For most IMs I agree, Briar was slightly different though, being P2P and E2E encrypted. There isn't many IMs out there supporting Bluetooth connections between users for example.
It's really sad that both Apple and Google make it so difficult for background processes to run with user consent. The app wasn't even available for iOS because they don't allow apps to listen for messages outside the walled garden's polling service.
Briar is a messenger app that worked on local networks, over Bluetooth, and over Tor if traveling the Internet. Fully encrypted and the purpose was decentralized, serverless messaging.

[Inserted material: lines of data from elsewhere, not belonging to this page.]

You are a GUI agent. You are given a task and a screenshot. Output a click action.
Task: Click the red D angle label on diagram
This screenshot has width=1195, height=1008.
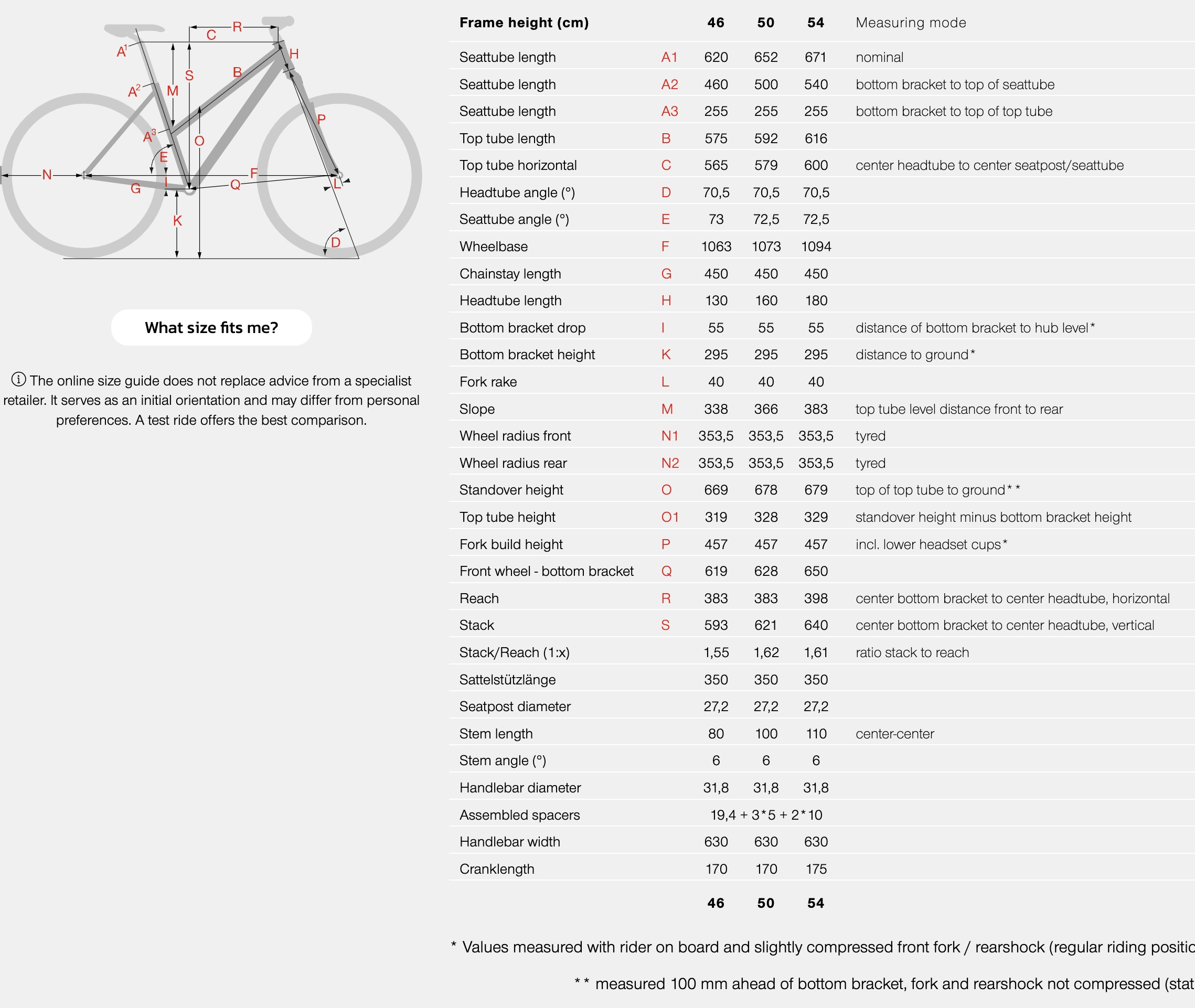336,242

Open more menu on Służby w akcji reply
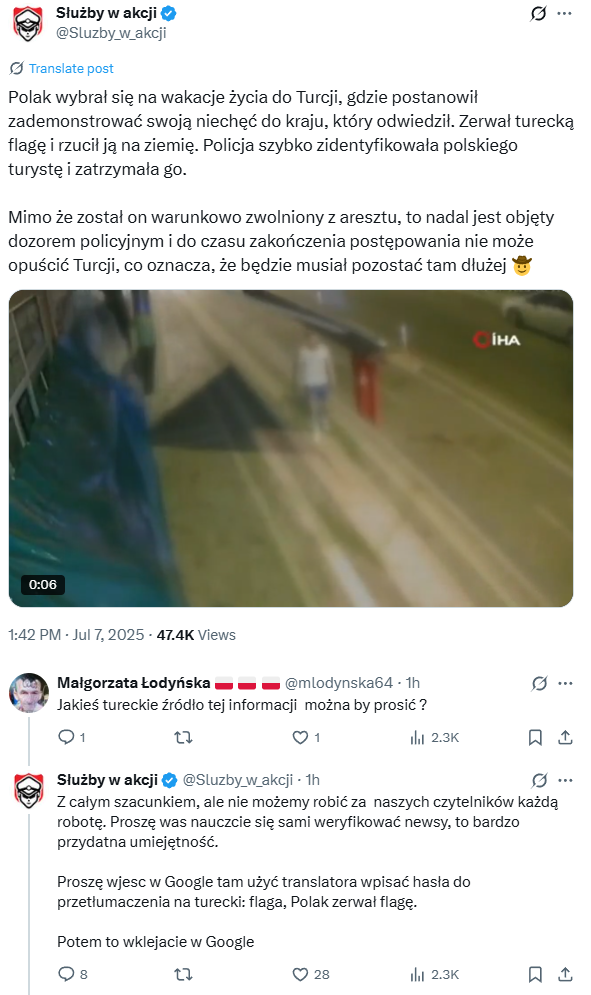[x=565, y=781]
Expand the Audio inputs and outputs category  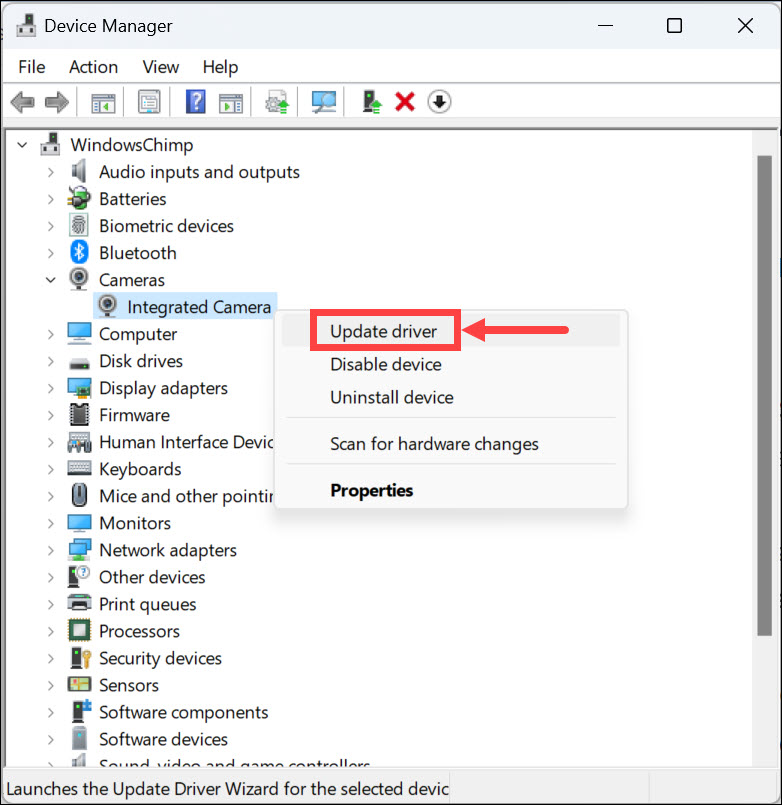[x=51, y=172]
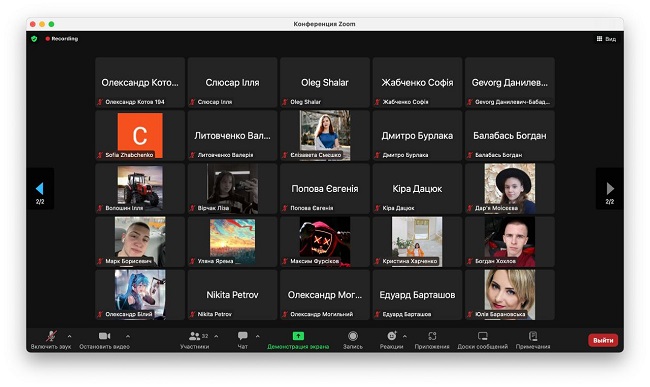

I liked the concept, and tested it out a little on my Android devices. But it looked straight out of 2009, and it had the issues described in the post. Still. Thanks for the work. I hope it can get revived or inspire others some day.
P.S. feature request! If Alice, Bob and Charlie are all contacts with each other, and Alice writes an offline message to Charlie, Alice should be able to opportunisticly hand the encrypted message to Bob on their shared network, and Bob can deliver it to Charlie.
This is what happens when no-one pays for their tools and I expect this to be happen more software becomes AI assisted.
The truth is donations do not work for tiny open source projects in the long term and even when Briar was quietly building for many years, it is clear that it is not enough.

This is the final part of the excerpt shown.